Emptiness. So deep you could fall in and never reach the bottom.

“I was seventeen.” His voice sounds distant, as if it’s traveling from far away. “He tied me up like always. But this time…” He swallows. “I realized I was as big as him.”

His hands twitch. Small, involuntary. Muscle memory, not movement.

“I don’t remember getting free, but my wrists were bleeding. A lot. I don’t know where I got the knife from.” The words catch, then shove their way out. “When I came back to myself...” His pupils blow wide, swallowing everything else. “He was dead.” His throat works. “I remember thinking…it was finally over.”

I shake my head, trying to catch up, trying to make it real.

“But I looked,” I say, my voice breaking. “When I—when I searched around the house today, there—there—” My throat closes. I can’t get it out. “There weren’t any bloodstains.”

“I changed the carpet,” he says, but it’s distant and I know he sees another time, a room soaked in blood. “The mattress. The wallpaper. Everything except the bed frame. I left that.”

“Why? Why that?”

“So I remember.” A pause. “Not to trust anyone.”

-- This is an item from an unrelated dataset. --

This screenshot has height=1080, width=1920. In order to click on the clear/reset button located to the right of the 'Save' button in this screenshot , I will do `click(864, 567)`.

His eyes lift to mine. He blinks, slowly coming back to himself. A small crease forms between his brows. “Why are you crying?”

That question breaks me.

A sob tears out of my chest, and I lunge forward, knocking him onto his back. My hands find his face, his shoulders, anywhere I can reach, and I kiss him, frantic. His cheek. His jaw. His throat.

“I’m sorry,” I choke out. “I’m sorry—”

I’m not even sure what I’m apologizing for.

I just know he deserves it.

So I keep going, covering him with kisses, each one a desperate attempt to give him something.Anything. That isn’t what he just gave me.

I hope if I say it enough, if I touch him enough, I can make it different.

Make it hurt less.

And Carrson…he lets me.

Chapter thirty-six

Bad Attitude

Carrson

I slam the door open as hard as I can, announcing my presence. Nine heads snap up at once. Identical expressions with wide eyes and open mouths, as if I’d walked in holding a severed head instead of a bad attitude.

“Gentlemen.” I stride to the head of the table in the cramped conference room off the AshfordHouse kitchen.

Once there, I stare stonily at Mitchelson until he jerks to his feet, muttering as he scurries down to the only other empty chair. I sit in the spot he vacated, lean forward, and fold my hands, ready to ruin their morning.